Josquins beschermheer, kardinaal Ascanio Sforza, tijdelijk financieel slecht bij kas, zou het verzoek van de componist tot betaling weggewimpeld hebben met een geruststellend "Lascia fare a me" (laat het aan mij over); waarop Josquins vriend, de Renaissancedichter Serafino d’Aquila, de uitspraak vertaalde naar zijn muzikale equivalent en ze in een aan de componist gericht sonnet verwerkte.

Een van Josquins doorgecomponeerde chansons, Mi lares vous heeft de eerste drie lettergrepen mi, la, re in vier van de vijf stemmen. In zijn motet Illibata Dei virgo gebruikt Josquin zijn eigen naam als een acrostichon in een tekst over de Maagd Maria, maar het soggetto la mi la is gehaald uit de naam Maria.

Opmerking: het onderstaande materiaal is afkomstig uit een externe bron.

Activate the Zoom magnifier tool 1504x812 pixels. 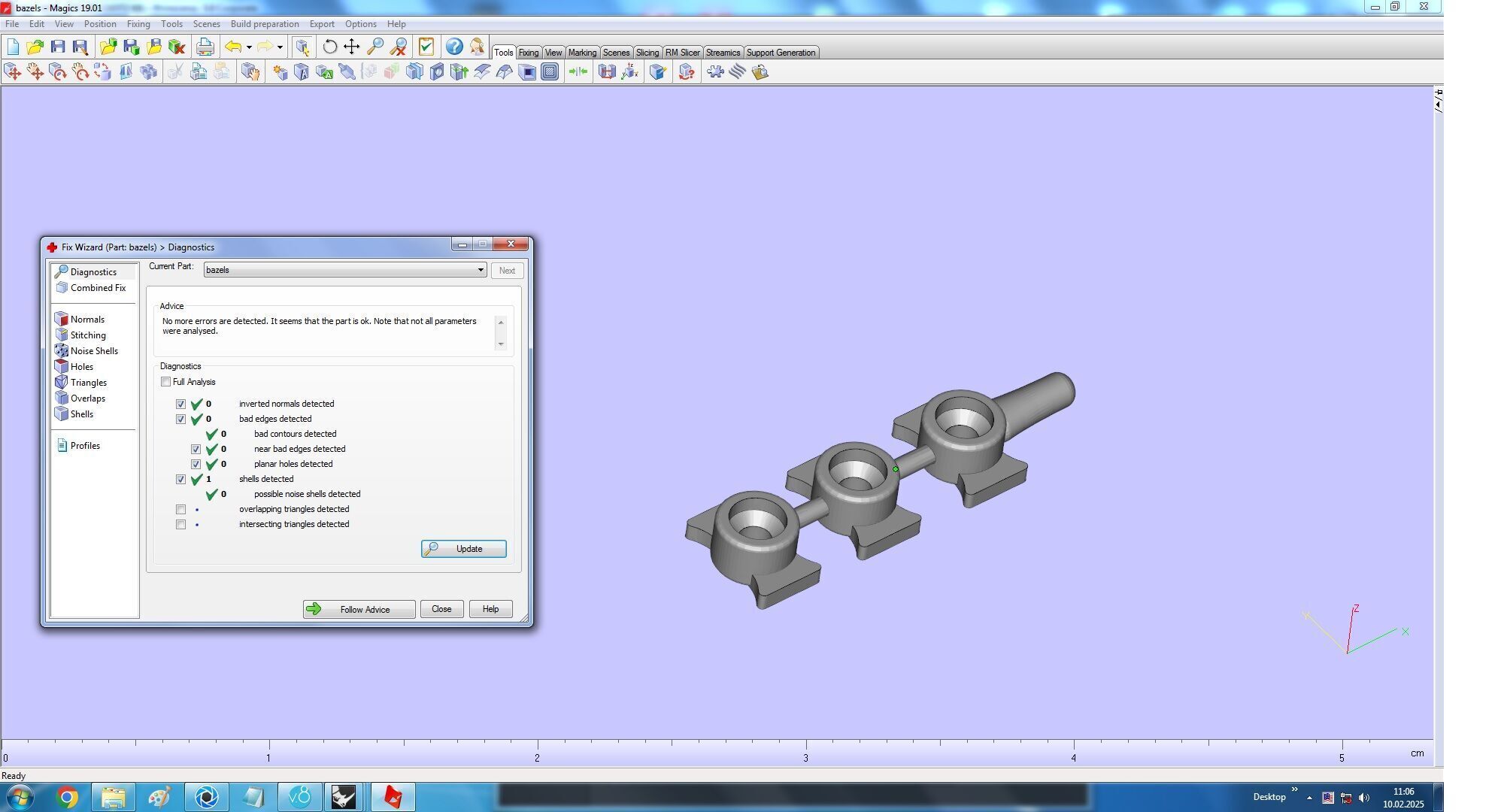pos(374,47)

De techniek van het soggetto cavato werd ook door andere componisten gebruikt en met soortgelijke bedoelingen. In feite werden hertog Ercole II van Ferrara vijf zulke missen opgedragen: twee van Cypriano de Rore, een van Lupus Hellinck, een van Maitre Jan en een van Jacquet van Mantua. Alle putten ze hun inspiratie uit Josquins mis. In de laatste, die van Jacquet, gaat de ontlening zo ver dat Josquin zelfs een aantal keren wordt aangehaald en dat dezelfde structurele opdeling is gevolgd als bij Josquin. Ontleende Jacquet in zijn eigen Herculesmis veel aan Josquin, hij schreef ook een andere mis waaraan een sogetto cavato ten grondslag lag, de Missa 'Ferdinandus dux Calabriae'. Josquins invloed op Jacquet lijkt hoe dan ook sterk te zijn, want ook deze mis vertoont overeenkomsten met die van Josquin.

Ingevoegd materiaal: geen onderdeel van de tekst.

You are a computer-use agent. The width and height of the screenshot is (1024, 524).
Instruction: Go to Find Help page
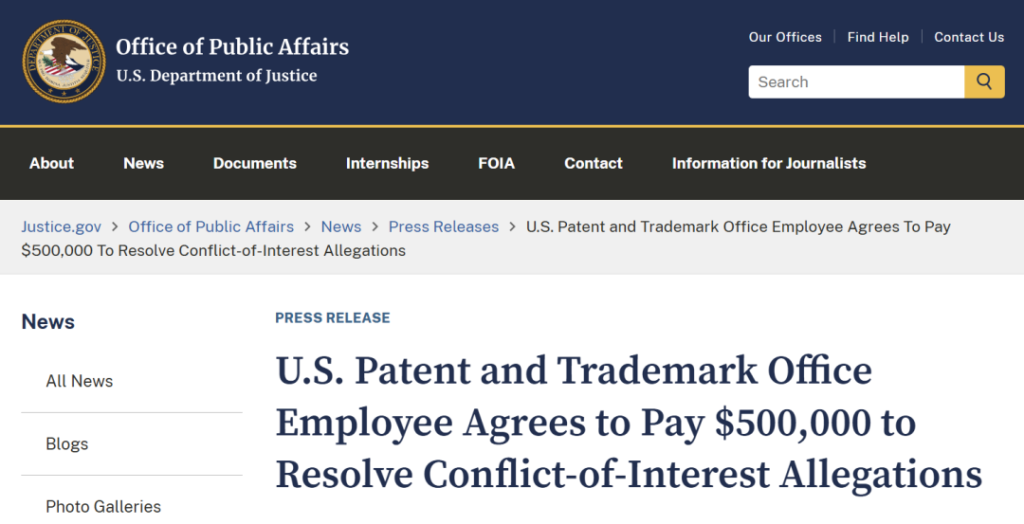coord(878,37)
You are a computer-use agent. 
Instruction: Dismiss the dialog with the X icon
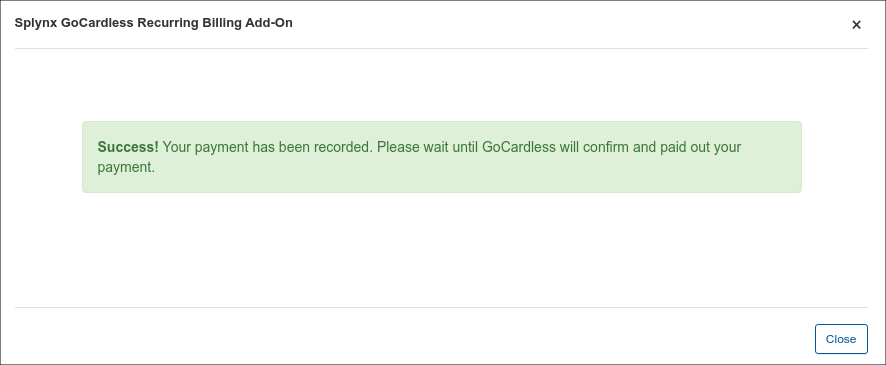coord(856,25)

Ook Lupus lijkt onder invloed van Josquins gebruik van het soggetto cavato te hebben gestaan Behalve zijn Herculesmiis, componeerde Lupus ook een ander sogetto cavato, opgedragen aan keizer Karel V van het Heilige Roomse Rijk, de Missa 'Carolus Imperator Romanorum Quintus'.

Een beperkt aantal componisten die het soggetto cavato toepasten, deden dat niet met een Herculesmis. De componist Jacobus Vaet schreef een aan keizer Ferdinand I opgedragen werk, waaraan het soggetto 'Stat felix domus Austriae' ten grondslag lag. Adriaan Willaert gebruikte een soggetto cavato in twee motetten voor hertog Francesco II Sforza van Milaan. Een van Willaerts titelloze missen kan ook op een sogetto cavato zijn gebaseerd.

Ofschoon de techniek van het soggetto cavato interessant is, had het voor de componisten geen eindeloze mogelijkheden. Een beperking van de componeertechniek lag in de keuze van de toonhoogtes voor elke lettergreep. Elke lettergreep maakt slechts één toonhoogte mogelijk, met uitzondering van de klinker a, die zowel voor fa of la kan worden gebruikt. Zoals hierboven aangegeven, leende Josquins tekstkeuze zich tot stevige voorkeur voor een cantus firmus. Latere componisten ondervonden aanzienlijke moeilijkheden bij het aanwenden van het soggetto cavato. Bovendien was de muziek toen voortdurend in beweging. Componisten die van het soggetto cavato gebruikmaakten, leefden in een tijd waarin de zang steeds minder ten grondslag lag aan de muziek en waarin het cantus firmus werd losgelaten. Omdat het soggetto cavato altijd als cantus firmus was gebruikt, is het niet verwonderlijk dat, aangezien een aantal strenge toepassingen van het cantus firmus in onbruik geraakten, ook het soggetto cavato in de klappen deelde.